Güncelleme Tarihi:
Bu dönemdeki en önemli konulardan birine değineceğiz, sanırım bunun adına da kısaca “stok psikolojisi” diyebiliriz. Devlet yetkilileri her ne kadar ülkede her anlamda yeterli ürünümüz var dese de neden acaba 25 kutu makarna alıp çıkanlar var marketten? İsterseniz madde madde insanları bu duruma iten düşünce ve nedenleri sıralayalım…
-“Bir daha evden çıkamazsam”
-“Ürünler maddi olarak değişim gösterirse”
-“Ya herkes her şeyi bitirir de ben bulamazsam”
-“Benim diğer insanlardan bir üstünlüğüm veya farkım olmalı”
“Her yer kapanırsa!”
“İnsanlar da bunu yapıyor, benim geride kalmamam gerekir”

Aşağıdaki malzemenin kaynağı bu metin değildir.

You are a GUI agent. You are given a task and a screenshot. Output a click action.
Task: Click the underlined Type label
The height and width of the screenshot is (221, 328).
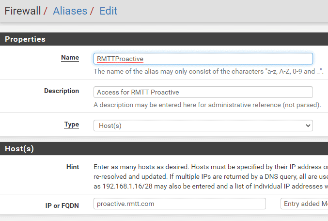[71, 125]
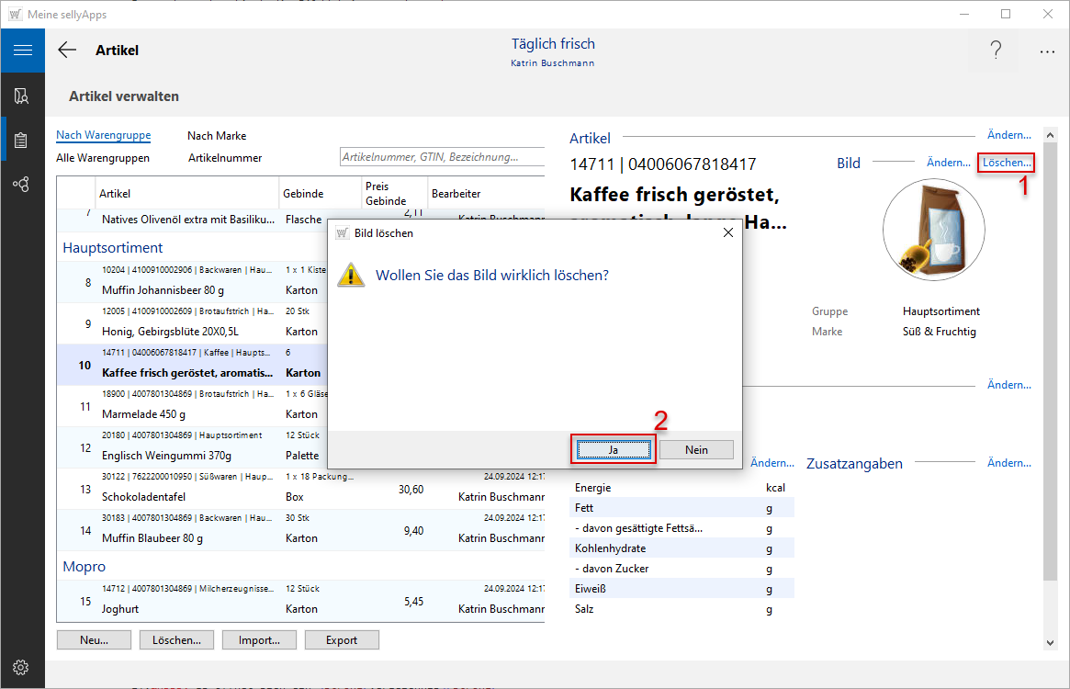Open the three-dots more options menu
The width and height of the screenshot is (1070, 689).
pos(1047,51)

Yukarıda saydığımız gibi birçok düşünce ile gerekli gereksiz evlere stok yapılabiliyor. Ancak şunu bilmemiz gerekir ki, her ne kadar bilinçaltımız evrimsel anlamda önlem almamız gerektiğini söylese de bunu ölçülü bir şekilde yapmalıyız. Çünkü yukarıdaki düşünceler kısır döngü halinde herkese yayılabilir, işlevsel olmayan düşünceler olmasına rağmen doğru düşünceler gibi algılanırsa ihtiyacı olan kişiler maalesef ihtiyacı olmayan kişilerin aldığı malzemeleri bulamayıp zorluk çekebilir.
Savunma mekanizmalarımız çoğu zaman herhangi bir tehditle karşılaştığımızda bizi biriktirme davranışına itebilir. Tıpkı stresli anlarda yemek yemenin artması, bir şeyleri kaybedeceğini düşünen takıntılı kişilerin eskiyen ve kullanılmayan eşyaları bile atmaması gibi… Bu örnekler normal zamanda da görülebilir ancak toplumsal olarak birbirimizden sorumlu olduğumuz şu dönemde daha fazla dikkat etmemiz gerektiğini düşünüyorum.
Bu süreçte yaşanan belirsizlikler her ne kadar bizleri kaybetme korkusu ile alma, saklama ve kendini koruma içgüdüleri ile bürünmüş biriktirme davranışlarına sevk etse de bu düşünce ve davranışlarımızın farkına vararak, iç görü kazanarak kendimize yön verebiliriz.
Endişemiz ve kaygımız gayet normal, bu süreçte hatta olması da gerekir ancak daha işlevsel düşünceler ve davranışlar üretecek olsak bunları şu şekilde maddeleyebiliriz…
-Evdeki kişi sayısına göre yetebilecek miktarları hesaplayıp markete gittiğimizde o anın büyüsüne kapılıp fazladan bir şey almamak gerekir. En önemli nokta bu bence çünkü aklımızda yokken bile insanların kapış kapış aldığı bir ürünü alma eğilimine girebiliriz.
-Komşularımızla ilişkilerimizi daha da geliştirerek, iletişimimizi sağlıklı tutarak birbirimize güven verebiliriz.
-Sosyal medyada veya diğer iletişim kanallarında güvenilir olmayan yazı veya ses kaydı gibi kaynağı olmayan bilgilere itibar etmemeliyiz.
-Yine haber kaynağı olarak şu süreçte yetkili bakanlıkları ve kişileri takip etmeliyiz.
-Toplumda yaşayan diğer insanlardan eksik kalacağım, güçsüz kalacağım düşüncelerinin işlevsel olmadığını fark etmeliyiz.
-Bu süreçte kaygının belli bir düzeyde olması gerektiğini ancak sürekli olarak içinde bulunduğumuz bu belirsizliği değil de bu süreç bittiğinde neler yapabileceğimizi hayal etmeli, olumluya odaklanmalıyız.